05:23 18-05-2026

Autos eléctricos chinos se preparan para conquistar Canadá

A. Krivonosov

Canadá permite importar 49.000 autos eléctricos chinos al año. Concesionarios buscan asociarse con marcas como BYD y Geely. ¿Qué impacto tendrá en el mercado?

Los autos eléctricos chinos se alistan para dar el gran salto a Canadá. Después de que se suavizaran las condiciones de importación, los concesionarios locales comenzaron a buscar activamente representar marcas chinas, y los compradores lo toman como una oportunidad para ampliar su abanico de opciones.

Actualmente, Canadá autoriza la importación anual de hasta 49.000 vehículos eléctricos chinos con un arancel del 6,1% bajo el estatus de nación más favorecida. La cuota tiene previsto crecer con el paso del tiempo. Para las compañías chinas, esto representa no solo un nuevo mercado, sino una potencial puerta de entrada a Norteamérica.
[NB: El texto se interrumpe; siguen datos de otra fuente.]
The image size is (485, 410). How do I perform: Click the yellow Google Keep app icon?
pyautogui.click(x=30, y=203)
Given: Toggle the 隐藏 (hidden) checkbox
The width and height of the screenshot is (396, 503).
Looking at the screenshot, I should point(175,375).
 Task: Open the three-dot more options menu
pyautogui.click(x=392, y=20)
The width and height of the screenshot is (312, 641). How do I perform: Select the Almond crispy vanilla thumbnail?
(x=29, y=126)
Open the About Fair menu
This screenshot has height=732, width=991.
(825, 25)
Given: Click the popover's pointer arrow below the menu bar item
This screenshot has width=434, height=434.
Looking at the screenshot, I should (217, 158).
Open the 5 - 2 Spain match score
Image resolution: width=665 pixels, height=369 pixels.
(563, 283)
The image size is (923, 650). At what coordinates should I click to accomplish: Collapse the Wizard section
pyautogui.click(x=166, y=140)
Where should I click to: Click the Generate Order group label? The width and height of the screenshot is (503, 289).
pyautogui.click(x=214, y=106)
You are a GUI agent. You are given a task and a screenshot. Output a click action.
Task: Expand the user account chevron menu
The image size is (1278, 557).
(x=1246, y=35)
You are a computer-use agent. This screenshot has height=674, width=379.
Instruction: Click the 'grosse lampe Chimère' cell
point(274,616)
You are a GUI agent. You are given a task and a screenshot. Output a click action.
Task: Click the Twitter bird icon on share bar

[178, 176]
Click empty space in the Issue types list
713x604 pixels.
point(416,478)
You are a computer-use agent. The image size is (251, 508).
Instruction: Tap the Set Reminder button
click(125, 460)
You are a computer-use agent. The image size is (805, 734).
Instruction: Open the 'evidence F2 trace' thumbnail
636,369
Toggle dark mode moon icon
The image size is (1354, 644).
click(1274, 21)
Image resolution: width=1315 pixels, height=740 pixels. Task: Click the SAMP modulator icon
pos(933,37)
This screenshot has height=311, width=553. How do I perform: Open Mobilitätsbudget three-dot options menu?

El interés por parte de los concesionarios ha sido elevado.

Farid Ahmad, responsable de la firma de corretaje DSMA, señaló que cerca de 400 concesionarios canadienses se han puesto en contacto para asociarse con marcas chinas. Los nombres principales son BYD, Geely y Chery. Incluso algunos concesionarios viajaron al Salón del Automóvil de Pekín para ver de primera mano los futuros modelos de exportación.

Michael McGillivray, al frente de Century Auto Group y Sigma Auto Group, con 10 concesionarios en Nueva Escocia y Nuevo Brunswick, comentó que los autos chinos le dejaron una profunda impresión, con materiales de calidad, diseño impactante y una buena experiencia al volante. Los compradores también muestran interés.

Según una encuesta de CNBC, los canadienses creen que los eléctricos chinos podrían revitalizar el mercado y brindar más opciones en un contexto de combustibles caros. Hoy por hoy, las marcas más fuertes en Canadá son General Motors, Ford, Toyota y Hyundai, con ventas anuales que superan los 1,9 millones de unidades. Sin embargo, no todos ven con buenos ojos la llegada de los chinos. La Asociación Canadiense de Fabricantes de Automóviles ha expresado su inquietud ante la decisión de permitir la venta de estos vehículos.

El tope de 49.000 unidades tiene toda la pinta de una medida proteccionista. De acuerdo con S&P Global Mobility, otorgaría a las marcas chinas entre un 3% y un 5% de cuota de mercado sin alterar el equilibrio actual. Canadá ha abierto la puerta a los eléctricos chinos con cuidado, pero lo bastante como para que los concesionarios intuyan una oportunidad.

Para BYD, Geely y Chery, se trata de una oportunidad para tantear Norteamérica sin atacar de frente el mercado estadounidense. Y para los compradores, es un momento poco habitual en el que la competencia podría traducirse en precios más bajos a corto plazo.